**EXERCISE DESCRIPTION:**
Of all the lines in the entries below, give again exactly those starting at the line containing "Итальяно-русский универсальный словарь" and ending at the line containing "[Ankhang - AK410] (283, 977)", both ends included, and no others.
[SUPPLIED MATERIAL — start]
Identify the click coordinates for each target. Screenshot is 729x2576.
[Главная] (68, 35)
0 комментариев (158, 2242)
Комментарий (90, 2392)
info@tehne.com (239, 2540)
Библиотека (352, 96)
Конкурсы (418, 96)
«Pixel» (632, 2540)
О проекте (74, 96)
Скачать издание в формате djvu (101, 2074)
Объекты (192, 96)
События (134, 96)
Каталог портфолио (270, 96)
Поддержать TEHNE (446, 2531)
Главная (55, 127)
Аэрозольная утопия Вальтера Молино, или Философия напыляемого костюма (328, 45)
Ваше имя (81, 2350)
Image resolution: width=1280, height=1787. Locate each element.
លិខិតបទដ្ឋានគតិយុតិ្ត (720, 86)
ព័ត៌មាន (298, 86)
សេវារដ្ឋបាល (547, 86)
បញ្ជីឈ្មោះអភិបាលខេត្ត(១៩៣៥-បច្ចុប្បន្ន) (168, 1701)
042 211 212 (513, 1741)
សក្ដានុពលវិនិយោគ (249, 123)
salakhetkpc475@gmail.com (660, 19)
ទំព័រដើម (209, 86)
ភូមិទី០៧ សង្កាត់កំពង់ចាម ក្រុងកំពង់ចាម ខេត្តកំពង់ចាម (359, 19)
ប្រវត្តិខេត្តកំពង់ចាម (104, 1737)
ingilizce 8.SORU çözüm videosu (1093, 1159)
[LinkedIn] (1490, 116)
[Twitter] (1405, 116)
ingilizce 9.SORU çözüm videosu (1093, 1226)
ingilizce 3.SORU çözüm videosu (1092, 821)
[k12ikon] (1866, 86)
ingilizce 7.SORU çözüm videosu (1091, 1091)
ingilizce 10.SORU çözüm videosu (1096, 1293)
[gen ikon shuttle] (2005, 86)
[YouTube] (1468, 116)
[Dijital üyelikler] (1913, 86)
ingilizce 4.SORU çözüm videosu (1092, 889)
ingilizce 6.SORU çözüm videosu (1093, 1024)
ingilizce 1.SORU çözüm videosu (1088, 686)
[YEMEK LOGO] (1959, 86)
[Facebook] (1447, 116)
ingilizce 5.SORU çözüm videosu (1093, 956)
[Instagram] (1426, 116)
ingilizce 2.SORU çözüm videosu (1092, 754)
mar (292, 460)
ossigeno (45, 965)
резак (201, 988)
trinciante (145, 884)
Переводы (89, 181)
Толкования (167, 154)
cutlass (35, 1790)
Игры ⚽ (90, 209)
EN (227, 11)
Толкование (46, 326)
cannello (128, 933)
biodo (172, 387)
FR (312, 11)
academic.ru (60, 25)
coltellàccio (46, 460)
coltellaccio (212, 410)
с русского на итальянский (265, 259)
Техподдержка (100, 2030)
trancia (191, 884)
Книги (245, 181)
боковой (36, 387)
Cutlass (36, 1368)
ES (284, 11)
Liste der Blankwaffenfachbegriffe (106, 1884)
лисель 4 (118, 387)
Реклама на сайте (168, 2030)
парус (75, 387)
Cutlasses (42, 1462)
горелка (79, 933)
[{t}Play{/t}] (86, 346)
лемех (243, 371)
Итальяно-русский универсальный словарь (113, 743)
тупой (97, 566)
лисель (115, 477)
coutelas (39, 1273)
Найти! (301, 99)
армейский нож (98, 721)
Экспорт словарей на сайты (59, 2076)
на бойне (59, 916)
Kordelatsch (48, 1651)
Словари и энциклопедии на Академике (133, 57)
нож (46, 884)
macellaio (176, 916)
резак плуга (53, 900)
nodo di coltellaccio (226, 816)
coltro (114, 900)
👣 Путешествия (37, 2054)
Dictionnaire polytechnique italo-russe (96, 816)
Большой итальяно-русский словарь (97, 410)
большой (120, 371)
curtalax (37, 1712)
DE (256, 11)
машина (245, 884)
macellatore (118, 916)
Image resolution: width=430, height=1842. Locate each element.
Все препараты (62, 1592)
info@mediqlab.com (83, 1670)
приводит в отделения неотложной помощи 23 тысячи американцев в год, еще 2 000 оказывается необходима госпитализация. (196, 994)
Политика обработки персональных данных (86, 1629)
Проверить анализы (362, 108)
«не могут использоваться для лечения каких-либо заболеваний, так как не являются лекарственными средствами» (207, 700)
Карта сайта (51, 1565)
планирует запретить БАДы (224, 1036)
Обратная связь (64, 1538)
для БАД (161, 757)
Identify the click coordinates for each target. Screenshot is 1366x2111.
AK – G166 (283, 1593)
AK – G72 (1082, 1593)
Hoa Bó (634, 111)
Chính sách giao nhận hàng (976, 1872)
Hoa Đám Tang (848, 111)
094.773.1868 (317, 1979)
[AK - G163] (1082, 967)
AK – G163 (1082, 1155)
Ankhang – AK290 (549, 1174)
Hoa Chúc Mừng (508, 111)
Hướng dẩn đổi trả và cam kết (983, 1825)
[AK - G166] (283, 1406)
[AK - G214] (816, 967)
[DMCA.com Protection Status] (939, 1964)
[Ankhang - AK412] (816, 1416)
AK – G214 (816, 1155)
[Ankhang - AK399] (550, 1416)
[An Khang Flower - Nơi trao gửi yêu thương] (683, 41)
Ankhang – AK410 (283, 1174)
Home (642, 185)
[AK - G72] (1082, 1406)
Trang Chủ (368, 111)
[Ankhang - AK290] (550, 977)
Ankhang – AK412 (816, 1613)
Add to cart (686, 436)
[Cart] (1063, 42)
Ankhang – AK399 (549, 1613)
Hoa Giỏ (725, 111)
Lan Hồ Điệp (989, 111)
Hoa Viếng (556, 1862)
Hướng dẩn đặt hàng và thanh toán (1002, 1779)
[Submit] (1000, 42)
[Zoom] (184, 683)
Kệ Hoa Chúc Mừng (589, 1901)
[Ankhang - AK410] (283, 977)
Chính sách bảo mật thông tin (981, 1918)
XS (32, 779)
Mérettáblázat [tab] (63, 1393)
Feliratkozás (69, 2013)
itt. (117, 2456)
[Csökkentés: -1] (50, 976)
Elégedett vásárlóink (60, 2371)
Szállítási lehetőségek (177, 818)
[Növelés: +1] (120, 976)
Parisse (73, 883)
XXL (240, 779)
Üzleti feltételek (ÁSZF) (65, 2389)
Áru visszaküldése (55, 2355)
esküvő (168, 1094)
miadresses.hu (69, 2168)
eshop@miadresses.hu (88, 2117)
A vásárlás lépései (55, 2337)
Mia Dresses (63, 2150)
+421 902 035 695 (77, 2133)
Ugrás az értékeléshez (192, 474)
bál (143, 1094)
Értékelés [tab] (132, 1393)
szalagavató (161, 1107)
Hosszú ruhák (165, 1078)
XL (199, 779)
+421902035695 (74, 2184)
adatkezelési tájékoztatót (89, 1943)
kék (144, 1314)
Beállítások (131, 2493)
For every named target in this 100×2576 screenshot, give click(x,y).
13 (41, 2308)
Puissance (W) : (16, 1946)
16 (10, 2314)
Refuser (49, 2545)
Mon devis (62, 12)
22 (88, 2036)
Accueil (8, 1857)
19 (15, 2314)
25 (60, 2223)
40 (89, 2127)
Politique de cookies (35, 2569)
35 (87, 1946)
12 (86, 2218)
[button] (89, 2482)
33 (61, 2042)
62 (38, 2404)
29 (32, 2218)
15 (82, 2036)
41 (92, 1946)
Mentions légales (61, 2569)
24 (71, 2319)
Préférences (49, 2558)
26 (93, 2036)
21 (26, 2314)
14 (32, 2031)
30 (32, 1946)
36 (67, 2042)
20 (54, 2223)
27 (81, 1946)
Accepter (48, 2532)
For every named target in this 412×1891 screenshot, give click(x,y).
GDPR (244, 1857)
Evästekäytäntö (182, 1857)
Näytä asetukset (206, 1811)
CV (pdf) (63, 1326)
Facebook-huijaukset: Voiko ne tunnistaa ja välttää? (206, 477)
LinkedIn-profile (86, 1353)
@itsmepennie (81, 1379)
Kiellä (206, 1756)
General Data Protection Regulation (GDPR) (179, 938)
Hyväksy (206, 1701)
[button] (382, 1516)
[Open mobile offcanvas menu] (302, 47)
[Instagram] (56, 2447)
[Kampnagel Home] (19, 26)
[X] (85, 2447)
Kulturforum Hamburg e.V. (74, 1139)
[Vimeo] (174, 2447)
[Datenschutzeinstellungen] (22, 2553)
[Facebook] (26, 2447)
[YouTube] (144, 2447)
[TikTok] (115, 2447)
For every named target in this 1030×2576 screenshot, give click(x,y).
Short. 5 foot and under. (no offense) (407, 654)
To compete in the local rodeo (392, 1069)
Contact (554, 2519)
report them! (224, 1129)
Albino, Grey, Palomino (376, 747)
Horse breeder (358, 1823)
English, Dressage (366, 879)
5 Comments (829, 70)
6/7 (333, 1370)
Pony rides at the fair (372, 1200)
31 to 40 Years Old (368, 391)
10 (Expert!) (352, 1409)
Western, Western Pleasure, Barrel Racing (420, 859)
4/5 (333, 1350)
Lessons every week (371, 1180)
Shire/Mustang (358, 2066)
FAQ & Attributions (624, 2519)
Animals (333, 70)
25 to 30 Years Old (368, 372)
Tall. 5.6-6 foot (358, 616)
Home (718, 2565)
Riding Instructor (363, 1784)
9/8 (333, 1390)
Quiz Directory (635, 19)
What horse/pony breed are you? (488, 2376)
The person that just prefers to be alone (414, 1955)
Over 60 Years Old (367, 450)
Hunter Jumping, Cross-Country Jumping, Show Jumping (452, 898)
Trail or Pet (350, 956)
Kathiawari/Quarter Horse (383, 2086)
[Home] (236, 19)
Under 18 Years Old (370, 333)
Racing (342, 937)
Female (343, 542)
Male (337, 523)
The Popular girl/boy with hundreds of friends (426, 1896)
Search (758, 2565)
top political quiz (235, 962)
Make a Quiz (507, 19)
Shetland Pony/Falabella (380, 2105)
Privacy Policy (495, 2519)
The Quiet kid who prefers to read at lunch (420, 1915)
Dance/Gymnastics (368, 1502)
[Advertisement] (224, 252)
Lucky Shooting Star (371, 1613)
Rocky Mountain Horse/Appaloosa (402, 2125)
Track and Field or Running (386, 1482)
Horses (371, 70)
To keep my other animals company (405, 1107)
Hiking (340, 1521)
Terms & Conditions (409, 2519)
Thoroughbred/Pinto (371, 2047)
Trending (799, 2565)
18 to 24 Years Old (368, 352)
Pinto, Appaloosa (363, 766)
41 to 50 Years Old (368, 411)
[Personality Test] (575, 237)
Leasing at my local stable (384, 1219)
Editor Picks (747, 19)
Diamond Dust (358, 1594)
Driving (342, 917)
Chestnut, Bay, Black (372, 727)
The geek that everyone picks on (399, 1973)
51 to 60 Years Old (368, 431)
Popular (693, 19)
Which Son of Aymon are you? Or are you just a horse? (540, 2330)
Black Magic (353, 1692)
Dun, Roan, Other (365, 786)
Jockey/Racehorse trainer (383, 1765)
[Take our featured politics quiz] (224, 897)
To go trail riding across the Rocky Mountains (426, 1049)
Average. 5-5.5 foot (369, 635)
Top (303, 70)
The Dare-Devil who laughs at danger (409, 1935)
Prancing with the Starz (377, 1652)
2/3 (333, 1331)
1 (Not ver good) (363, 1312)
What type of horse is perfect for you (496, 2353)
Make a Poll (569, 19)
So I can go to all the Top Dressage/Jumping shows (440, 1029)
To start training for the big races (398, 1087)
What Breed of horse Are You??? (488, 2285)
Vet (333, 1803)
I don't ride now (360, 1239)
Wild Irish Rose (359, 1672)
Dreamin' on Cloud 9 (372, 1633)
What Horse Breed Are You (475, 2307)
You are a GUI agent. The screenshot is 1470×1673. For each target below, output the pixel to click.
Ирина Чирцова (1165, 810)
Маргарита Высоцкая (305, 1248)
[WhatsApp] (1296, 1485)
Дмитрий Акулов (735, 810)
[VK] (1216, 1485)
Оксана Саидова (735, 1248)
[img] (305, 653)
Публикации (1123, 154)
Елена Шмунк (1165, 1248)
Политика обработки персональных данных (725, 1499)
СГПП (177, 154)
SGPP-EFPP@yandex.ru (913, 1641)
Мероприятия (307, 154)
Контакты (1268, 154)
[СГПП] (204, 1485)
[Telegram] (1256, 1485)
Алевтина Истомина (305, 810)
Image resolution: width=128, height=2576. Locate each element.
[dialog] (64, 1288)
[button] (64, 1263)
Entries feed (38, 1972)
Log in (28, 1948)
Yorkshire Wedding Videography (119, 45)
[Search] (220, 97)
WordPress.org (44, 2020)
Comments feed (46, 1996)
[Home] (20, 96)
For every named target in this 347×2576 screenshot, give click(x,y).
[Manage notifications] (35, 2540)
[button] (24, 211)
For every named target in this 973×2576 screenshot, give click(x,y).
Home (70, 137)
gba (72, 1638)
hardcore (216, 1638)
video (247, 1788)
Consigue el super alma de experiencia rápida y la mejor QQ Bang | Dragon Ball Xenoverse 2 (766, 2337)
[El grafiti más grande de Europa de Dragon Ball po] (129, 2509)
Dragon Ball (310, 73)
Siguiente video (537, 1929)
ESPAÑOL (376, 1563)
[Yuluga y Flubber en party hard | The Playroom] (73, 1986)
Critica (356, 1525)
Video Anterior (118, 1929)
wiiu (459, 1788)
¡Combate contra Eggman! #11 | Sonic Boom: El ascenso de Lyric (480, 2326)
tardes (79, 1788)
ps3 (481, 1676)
[SUPPLIED MATERIAL — finish]
**SOLUTION FOR THIS PROBLEM:**
Итальяно-русский универсальный словарь (113, 743)
тупой (97, 566)
лисель (115, 477)
coutelas (39, 1273)
Найти! (301, 99)
армейский нож (98, 721)
Экспорт словарей на сайты (59, 2076)
на бойне (59, 916)
Kordelatsch (48, 1651)
Словари и энциклопедии на Академике (133, 57)
нож (46, 884)
macellaio (176, 916)
резак плуга (53, 900)
nodo di coltellaccio (226, 816)
coltro (114, 900)
👣 Путешествия (37, 2054)
Dictionnaire polytechnique italo-russe (96, 816)
Большой итальяно-русский словарь (97, 410)
большой (120, 371)
curtalax (37, 1712)
DE (256, 11)
машина (245, 884)
macellatore (118, 916)
Image resolution: width=430, height=1842. Locate each element.
Все препараты (62, 1592)
info@mediqlab.com (83, 1670)
приводит в отделения неотложной помощи 23 тысячи американцев в год, еще 2 000 оказывается необходима госпитализация. (196, 994)
Политика обработки персональных данных (86, 1629)
Проверить анализы (362, 108)
«не могут использоваться для лечения каких-либо заболеваний, так как не являются лекарственными средствами» (207, 700)
Карта сайта (51, 1565)
планирует запретить БАДы (224, 1036)
Обратная связь (64, 1538)
для БАД (161, 757)
Identify the click coordinates for each target. Screenshot is 1366x2111.
AK – G166 (283, 1593)
AK – G72 (1082, 1593)
Hoa Bó (634, 111)
Chính sách giao nhận hàng (976, 1872)
Hoa Đám Tang (848, 111)
094.773.1868 (317, 1979)
[AK - G163] (1082, 967)
AK – G163 (1082, 1155)
Ankhang – AK290 (549, 1174)
Hoa Chúc Mừng (508, 111)
Hướng dẩn đổi trả và cam kết (983, 1825)
[AK - G166] (283, 1406)
[AK - G214] (816, 967)
[DMCA.com Protection Status] (939, 1964)
[Ankhang - AK412] (816, 1416)
AK – G214 (816, 1155)
[Ankhang - AK399] (550, 1416)
[An Khang Flower - Nơi trao gửi yêu thương] (683, 41)
Ankhang – AK410 (283, 1174)
Home (642, 185)
[AK - G72] (1082, 1406)
Trang Chủ (368, 111)
[Ankhang - AK290] (550, 977)
Ankhang – AK412 (816, 1613)
Add to cart (686, 436)
[Cart] (1063, 42)
Ankhang – AK399 (549, 1613)
Hoa Giỏ (725, 111)
Lan Hồ Điệp (989, 111)
Hoa Viếng (556, 1862)
Hướng dẩn đặt hàng và thanh toán (1002, 1779)
[Submit] (1000, 42)
[Zoom] (184, 683)
Kệ Hoa Chúc Mừng (589, 1901)
[Ankhang - AK410] (283, 977)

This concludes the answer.